**What this exercise asks:**
1. In the hypothesis-test exercises, what are these figures?
(a) What percentage of voters in Menham supported the Today Party last year?
(b) How many of the 200 throws of the die showed a six?
(c) How many times did Susma spin the spinner?
2. What is the sample size or number of trials in each experiment described in the hypothesis-test exercises? List every one.
3. Resume the hypothesis-test exercises on the binomial distribution, picking up right after their final line.
*** Opening Text ***
One-tailed hypothesis test (lower tail, H₁: p < p₀)

4 In this question you should not use an approximating distribution.
At an election in Menham last year, \(24 \%\) of voters supported the Today Party. A student wishes to test whether support for the Today Party has decreased since last year. He chooses a random sample of 25 voters in Menham and finds that exactly 2 of them say that they support the Today Party. Test at the 5\% significance level whether support for the Today Party has decreased.

1 A six-sided die shows a six on 25 throws out of 200 throws. Test at the \(10 \%\) significance level the null hypothesis: P (throwing a six) \(= \frac { 1 } { 6 }\), against the alternative hypothesis: P (throwing a six) \(< \frac { 1 } { 6 }\).

2 A spinner has five sectors, each printed with a different colour. Susma and Sanjay both wish to test whether the spinner is biased so that it lands on red on fewer spins than it would if it were fair. Susma spins the spinner 40 times. She finds that it lands on red exactly 4 times.

1. Use a binomial distribution to carry out the test at the \(5 \%\) significance level.
   Sanjay also spins the spinner 40 times. He finds that it lands on red \(r\) times.
2. Use a binomial distribution to find the largest value of \(r\) that lies in the rejection region for the test at the 5\% significance level.
*** Closing Text ***
*** Opening Provided material ***
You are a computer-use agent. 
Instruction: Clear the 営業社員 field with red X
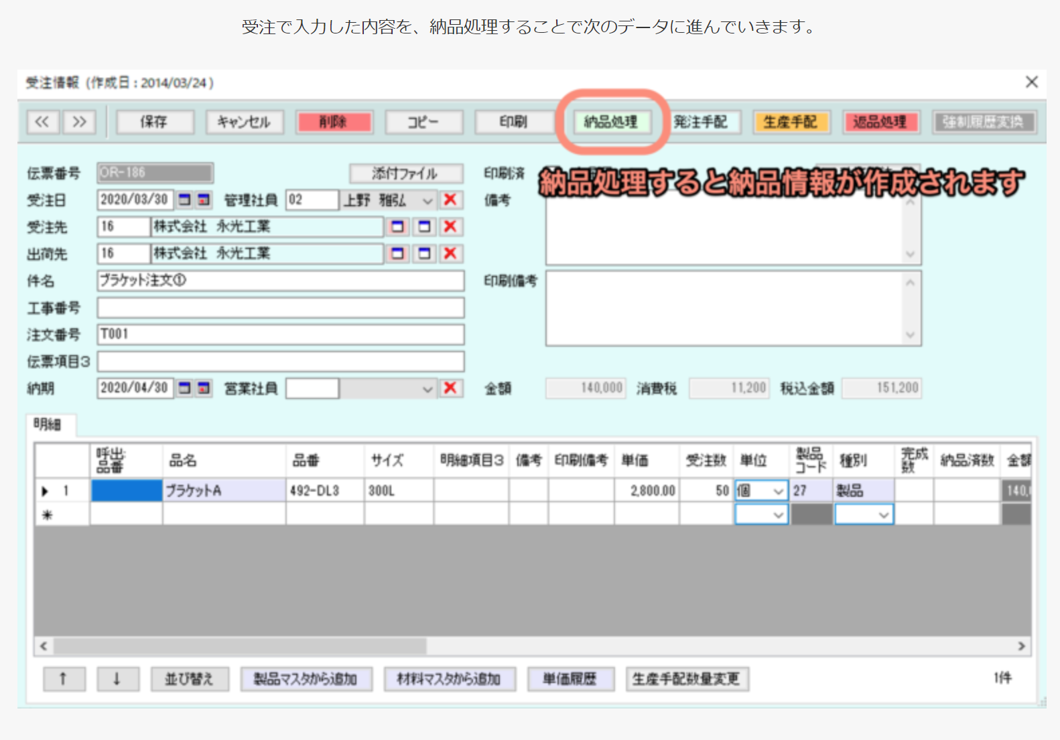click(x=450, y=388)
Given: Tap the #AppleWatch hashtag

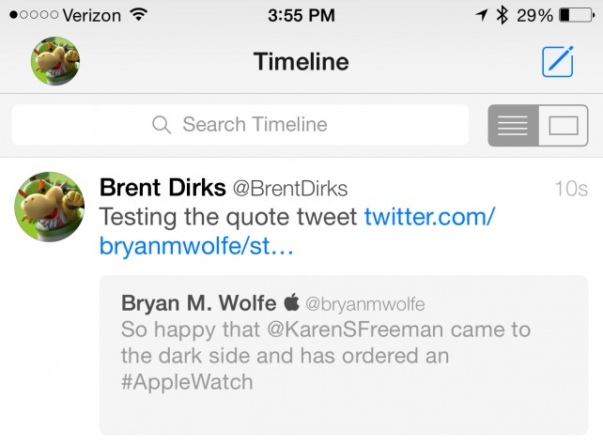Looking at the screenshot, I should coord(187,382).
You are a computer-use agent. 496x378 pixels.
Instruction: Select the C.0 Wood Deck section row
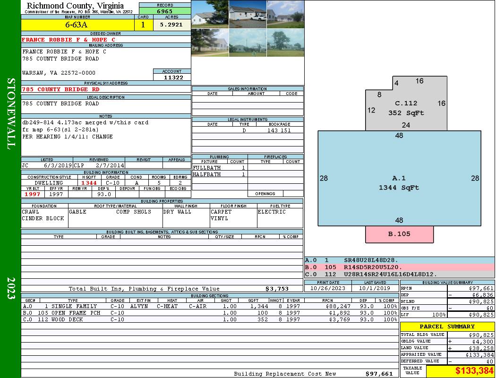coord(210,319)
*** Closing Provided material ***
**Expected results:**
1.
(a) 24%
(b) 25
(c) 40

2.
- 25 voters sampled in Menham
- 200 throws of the die
- 40 spins by Susma
- 40 spins by Sanjay

3.
1 At the 2009 election, \(\frac { 1 } { 3 }\) of the voters in Chington voted for the Citizens Party. One year later, a researcher questioned 20 randomly selected voters in Chington. Exactly 3 of these 20 voters said that if there were an election next week they would vote for the Citizens Party. Test at the \(2.5 \%\) significance level whether there is evidence of a decrease in support for the Citizens Party in Chington, since the 2009 election.

6 In the past, Angus found that his train was late on \(15 \%\) of his daily journeys to work. Following a timetable change, Angus found that out of 60 randomly chosen days, his train was late on 6 days.

1. Test at the \(10 \%\) significance level whether Angus' train is late less often than it was before the timetable change.
   Angus used his random sample to find an \(\alpha \%\) confidence interval for the proportion of days on which his train is late. The upper limit of his interval was 0.150 , correct to 3 significant figures.
2. Calculate the value of \(\alpha\) correct to the nearest integer.

4 A train company claims that \(92 \%\) of trains on a particular line arrive on time. Sanjeep suspects that the true percentage is less than \(92 \%\). He chooses a random sample of 20 trains on this line and finds that exactly 16 of them arrive on time. Making an assumption that should be stated, test at the 5\% significance level whether Sanjeep's suspicion is justified.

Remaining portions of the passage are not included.